One of the nice things about the internet and social media culture we live in today (and by that I mean, one of the very few good things about it), is occasionally you get to encounter interesting people doing interesting things. Lela Gwenn is one such person. She’s personable, smart, determined, and talented. Lela is an aspiring comic book writer who decided to take her dream of writing by the proverbial horns.

In this case, she ran a Kickstarter for the start of a new comic world she hoped would bring notice from a publisher. The result was Born Dark Issue #0, a strange, deep tale about a world where modern day America mixes with a dark world of magic and evil goblins. The project had a fairly modest goal of $5500 to pay for the art and other services mostly and managed to hit $6000.


We cornered Lela in one of the dark recesses of the internet to ask her about the project and help unravel the amazing enigma that is she.

It seemed a little odd to start with an issue #0, and even more so that the issue focused on the non-human characters. This oddity was intentional and all part of Lela’s big plan. “Kickstarter was much harder than I ever imagined. We Kickstarted issue 0 hoping we’d be able to sell (issues) 1-6 to a publisher,” she told me. “[At the time] I didn’t see another way. Everyone says you have to finish something before the pubs will look at you.

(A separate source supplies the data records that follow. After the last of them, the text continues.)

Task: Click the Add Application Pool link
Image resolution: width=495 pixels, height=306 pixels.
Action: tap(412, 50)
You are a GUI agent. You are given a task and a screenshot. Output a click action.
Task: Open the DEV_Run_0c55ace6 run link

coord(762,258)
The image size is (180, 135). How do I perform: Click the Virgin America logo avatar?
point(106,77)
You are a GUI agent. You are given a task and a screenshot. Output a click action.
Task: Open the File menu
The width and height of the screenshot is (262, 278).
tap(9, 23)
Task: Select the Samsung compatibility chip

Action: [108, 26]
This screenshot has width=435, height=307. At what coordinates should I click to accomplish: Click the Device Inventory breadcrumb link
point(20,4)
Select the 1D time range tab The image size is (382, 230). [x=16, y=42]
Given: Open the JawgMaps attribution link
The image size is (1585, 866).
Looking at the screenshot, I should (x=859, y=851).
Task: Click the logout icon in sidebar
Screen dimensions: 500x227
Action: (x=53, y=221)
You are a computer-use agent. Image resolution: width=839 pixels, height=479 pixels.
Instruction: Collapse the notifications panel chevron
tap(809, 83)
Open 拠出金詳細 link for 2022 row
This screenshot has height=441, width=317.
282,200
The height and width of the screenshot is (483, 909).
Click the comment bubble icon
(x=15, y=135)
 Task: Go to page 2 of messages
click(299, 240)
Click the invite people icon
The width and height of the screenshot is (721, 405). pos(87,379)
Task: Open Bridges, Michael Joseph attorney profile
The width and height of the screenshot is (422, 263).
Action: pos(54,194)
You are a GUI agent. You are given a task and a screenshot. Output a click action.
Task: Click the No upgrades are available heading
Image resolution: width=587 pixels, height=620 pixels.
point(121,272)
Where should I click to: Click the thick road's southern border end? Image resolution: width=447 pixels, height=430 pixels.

“I really want to bring Born Dark to life,” she continued. “And it seemed like the way to go at the time. Build interest, give early fans a part of the story that no one else will get while still maintaining the series so a publisher gets a full run if they pick it up.  Issue 0 focuses on the goblins. If I get a chance to publish (the rest), they are much more human centered. Most of Born Dark happens in ‘our world’. Issue 0 plays with format by showing you the ‘bad guys’ first, which is unusual. Generally, the first person you see is the hero! Not always, but most of the time.”

Anytime someone has a strong desire to birth an idea into the world—especially one as over-crowded and competitive as comic books—I can’t help but wonder why? Why subject yourself to that level of risk and what is it that you’re bringing to the table? Is there some gap in all those choices that needs to be filled for the writer or artist?

“I think the idea of ‘filling gaps in comics’ is a red herring! Truth is, there are thousands of comics published every week through houses, indie, digital. If you can’t find the genre you’re looking for, you’re not trying. Writing is making something new. It’s making something only you can make.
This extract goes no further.